TASK TO COMPLETE:
Copy out, with no changes, the lines that begin with the line containing "Toggle the Bookmarks" and end with the line containing "Action: coord(888,175)".

LISTED ENTRIES:
Begin
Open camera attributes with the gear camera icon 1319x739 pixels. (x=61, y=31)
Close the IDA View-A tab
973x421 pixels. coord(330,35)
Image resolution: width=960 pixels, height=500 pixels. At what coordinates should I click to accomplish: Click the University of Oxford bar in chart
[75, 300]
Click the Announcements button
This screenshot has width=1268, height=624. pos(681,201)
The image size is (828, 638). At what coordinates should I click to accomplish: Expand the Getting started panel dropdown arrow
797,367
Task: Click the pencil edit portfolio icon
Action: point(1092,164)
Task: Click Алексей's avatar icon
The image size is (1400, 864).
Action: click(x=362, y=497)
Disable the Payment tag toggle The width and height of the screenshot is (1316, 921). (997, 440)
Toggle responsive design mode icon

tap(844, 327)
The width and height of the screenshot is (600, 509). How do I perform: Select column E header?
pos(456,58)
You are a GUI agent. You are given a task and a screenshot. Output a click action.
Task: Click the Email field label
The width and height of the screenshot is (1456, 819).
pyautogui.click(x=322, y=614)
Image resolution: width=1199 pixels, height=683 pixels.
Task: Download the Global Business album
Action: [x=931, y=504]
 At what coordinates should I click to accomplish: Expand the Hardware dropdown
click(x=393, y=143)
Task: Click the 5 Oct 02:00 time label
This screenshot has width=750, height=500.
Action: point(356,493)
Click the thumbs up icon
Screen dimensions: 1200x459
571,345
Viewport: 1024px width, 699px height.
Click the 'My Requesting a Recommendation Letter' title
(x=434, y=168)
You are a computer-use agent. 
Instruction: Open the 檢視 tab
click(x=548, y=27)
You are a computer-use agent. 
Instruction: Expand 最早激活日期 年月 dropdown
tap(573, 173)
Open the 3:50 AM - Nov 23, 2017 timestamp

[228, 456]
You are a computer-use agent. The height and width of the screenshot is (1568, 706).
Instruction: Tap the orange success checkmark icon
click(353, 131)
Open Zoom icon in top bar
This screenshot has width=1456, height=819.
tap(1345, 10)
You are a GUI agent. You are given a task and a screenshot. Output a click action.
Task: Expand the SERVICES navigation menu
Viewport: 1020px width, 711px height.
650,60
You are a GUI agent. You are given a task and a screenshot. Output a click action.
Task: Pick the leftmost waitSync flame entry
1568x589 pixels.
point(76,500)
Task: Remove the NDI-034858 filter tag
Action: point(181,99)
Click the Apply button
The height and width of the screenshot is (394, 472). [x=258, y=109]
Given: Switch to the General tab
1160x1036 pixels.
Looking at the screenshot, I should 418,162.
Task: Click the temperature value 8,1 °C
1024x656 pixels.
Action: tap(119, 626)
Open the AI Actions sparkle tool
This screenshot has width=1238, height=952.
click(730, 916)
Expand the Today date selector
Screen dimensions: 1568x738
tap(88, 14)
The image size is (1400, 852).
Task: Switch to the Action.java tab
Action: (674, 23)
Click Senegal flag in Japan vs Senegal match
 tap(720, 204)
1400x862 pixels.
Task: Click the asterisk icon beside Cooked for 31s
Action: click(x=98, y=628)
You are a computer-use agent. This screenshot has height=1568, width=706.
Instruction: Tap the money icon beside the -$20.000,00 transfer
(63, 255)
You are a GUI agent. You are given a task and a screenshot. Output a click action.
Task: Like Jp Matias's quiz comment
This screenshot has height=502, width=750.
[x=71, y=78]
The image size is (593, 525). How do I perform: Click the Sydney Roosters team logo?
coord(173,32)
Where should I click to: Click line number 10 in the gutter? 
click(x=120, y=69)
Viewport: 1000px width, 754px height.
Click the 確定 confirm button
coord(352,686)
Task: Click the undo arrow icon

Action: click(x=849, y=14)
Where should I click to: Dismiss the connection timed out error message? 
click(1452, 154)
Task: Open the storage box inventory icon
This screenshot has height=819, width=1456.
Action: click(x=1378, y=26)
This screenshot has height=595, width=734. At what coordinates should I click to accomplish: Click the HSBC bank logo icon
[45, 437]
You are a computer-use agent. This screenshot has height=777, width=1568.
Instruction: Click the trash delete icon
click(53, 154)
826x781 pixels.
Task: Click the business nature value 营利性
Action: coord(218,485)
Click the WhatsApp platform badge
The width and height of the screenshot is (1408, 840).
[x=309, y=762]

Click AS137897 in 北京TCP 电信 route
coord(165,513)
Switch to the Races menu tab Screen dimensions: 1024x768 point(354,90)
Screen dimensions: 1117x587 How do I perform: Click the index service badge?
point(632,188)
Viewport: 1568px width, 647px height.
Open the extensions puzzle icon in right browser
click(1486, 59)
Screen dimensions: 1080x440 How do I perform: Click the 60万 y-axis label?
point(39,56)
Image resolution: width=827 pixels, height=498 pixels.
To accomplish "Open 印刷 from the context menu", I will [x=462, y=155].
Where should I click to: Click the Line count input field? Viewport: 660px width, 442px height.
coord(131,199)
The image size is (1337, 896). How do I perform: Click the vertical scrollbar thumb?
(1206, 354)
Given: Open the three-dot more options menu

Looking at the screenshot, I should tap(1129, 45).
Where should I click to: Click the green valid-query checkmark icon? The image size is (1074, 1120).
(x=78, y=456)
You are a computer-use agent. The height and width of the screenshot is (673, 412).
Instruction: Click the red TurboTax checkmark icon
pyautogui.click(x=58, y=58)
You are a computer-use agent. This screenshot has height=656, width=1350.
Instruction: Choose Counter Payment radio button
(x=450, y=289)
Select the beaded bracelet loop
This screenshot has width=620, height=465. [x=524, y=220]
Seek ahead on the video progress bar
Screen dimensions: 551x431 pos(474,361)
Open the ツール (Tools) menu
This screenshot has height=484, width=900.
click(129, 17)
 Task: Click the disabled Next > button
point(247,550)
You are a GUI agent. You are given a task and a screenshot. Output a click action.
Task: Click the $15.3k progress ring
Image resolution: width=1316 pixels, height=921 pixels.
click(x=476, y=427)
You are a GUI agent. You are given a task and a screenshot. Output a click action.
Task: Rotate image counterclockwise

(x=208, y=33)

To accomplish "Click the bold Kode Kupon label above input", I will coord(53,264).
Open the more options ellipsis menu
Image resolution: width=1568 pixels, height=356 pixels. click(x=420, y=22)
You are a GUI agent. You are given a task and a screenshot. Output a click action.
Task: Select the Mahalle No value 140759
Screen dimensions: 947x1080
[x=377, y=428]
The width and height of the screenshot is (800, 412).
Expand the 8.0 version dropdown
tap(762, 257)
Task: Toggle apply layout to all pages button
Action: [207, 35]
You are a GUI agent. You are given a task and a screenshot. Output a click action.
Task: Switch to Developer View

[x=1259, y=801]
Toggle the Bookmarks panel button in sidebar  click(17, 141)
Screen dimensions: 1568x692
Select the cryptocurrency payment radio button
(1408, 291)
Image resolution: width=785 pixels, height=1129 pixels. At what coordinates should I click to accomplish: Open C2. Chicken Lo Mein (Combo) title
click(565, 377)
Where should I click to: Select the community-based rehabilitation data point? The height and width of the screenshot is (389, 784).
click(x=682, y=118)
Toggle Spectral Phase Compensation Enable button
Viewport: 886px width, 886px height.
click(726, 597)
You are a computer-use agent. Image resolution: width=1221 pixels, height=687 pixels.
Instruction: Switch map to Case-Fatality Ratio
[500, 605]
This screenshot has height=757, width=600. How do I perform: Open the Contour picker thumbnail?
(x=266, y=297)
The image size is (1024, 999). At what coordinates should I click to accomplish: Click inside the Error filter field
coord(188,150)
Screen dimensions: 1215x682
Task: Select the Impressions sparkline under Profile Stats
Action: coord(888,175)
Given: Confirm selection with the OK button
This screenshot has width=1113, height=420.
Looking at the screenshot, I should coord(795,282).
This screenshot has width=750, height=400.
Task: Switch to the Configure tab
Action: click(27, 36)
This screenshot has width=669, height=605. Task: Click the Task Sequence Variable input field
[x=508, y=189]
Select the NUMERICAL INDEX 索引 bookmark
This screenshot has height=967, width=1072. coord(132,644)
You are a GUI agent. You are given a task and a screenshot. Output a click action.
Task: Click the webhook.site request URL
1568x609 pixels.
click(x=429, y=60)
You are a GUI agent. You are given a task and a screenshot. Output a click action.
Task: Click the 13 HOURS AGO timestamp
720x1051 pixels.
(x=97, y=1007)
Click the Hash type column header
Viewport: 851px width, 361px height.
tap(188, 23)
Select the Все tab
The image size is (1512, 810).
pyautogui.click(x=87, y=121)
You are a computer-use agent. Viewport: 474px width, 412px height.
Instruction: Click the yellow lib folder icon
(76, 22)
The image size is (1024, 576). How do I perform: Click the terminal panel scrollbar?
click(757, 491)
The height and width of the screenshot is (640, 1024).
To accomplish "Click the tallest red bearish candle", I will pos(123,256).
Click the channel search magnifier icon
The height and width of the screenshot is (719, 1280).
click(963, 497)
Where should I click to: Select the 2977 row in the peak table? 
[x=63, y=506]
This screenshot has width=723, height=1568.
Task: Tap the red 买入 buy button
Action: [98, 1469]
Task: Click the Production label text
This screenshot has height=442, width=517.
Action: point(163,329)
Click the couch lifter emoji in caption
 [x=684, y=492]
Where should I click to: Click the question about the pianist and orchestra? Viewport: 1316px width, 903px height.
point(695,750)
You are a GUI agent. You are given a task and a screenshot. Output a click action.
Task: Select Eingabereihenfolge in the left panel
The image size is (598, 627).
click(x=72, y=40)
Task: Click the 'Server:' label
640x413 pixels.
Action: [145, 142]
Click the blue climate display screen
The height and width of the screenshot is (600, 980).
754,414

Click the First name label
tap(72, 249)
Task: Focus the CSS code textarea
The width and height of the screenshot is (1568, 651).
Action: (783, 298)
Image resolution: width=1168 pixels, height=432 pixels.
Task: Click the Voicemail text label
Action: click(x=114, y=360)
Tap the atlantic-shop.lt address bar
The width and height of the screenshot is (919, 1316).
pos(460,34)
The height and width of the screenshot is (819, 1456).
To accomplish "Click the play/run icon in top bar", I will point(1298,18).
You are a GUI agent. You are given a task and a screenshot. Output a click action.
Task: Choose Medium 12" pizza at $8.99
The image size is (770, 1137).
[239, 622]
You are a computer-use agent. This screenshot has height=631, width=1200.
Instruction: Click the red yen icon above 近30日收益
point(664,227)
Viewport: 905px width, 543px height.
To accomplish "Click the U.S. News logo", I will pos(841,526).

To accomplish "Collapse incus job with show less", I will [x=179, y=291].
End
ANSWER TO THIS EXERCISE:
Toggle the Bookmarks panel button in sidebar  click(17, 141)
Screen dimensions: 1568x692
Select the cryptocurrency payment radio button
(1408, 291)
Image resolution: width=785 pixels, height=1129 pixels. At what coordinates should I click to accomplish: Open C2. Chicken Lo Mein (Combo) title
click(565, 377)
Where should I click to: Select the community-based rehabilitation data point? The height and width of the screenshot is (389, 784).
click(x=682, y=118)
Toggle Spectral Phase Compensation Enable button
Viewport: 886px width, 886px height.
click(726, 597)
You are a computer-use agent. Image resolution: width=1221 pixels, height=687 pixels.
Instruction: Switch map to Case-Fatality Ratio
[500, 605]
This screenshot has height=757, width=600. How do I perform: Open the Contour picker thumbnail?
(x=266, y=297)
The image size is (1024, 999). At what coordinates should I click to accomplish: Click inside the Error filter field
coord(188,150)
Screen dimensions: 1215x682
Task: Select the Impressions sparkline under Profile Stats
Action: coord(888,175)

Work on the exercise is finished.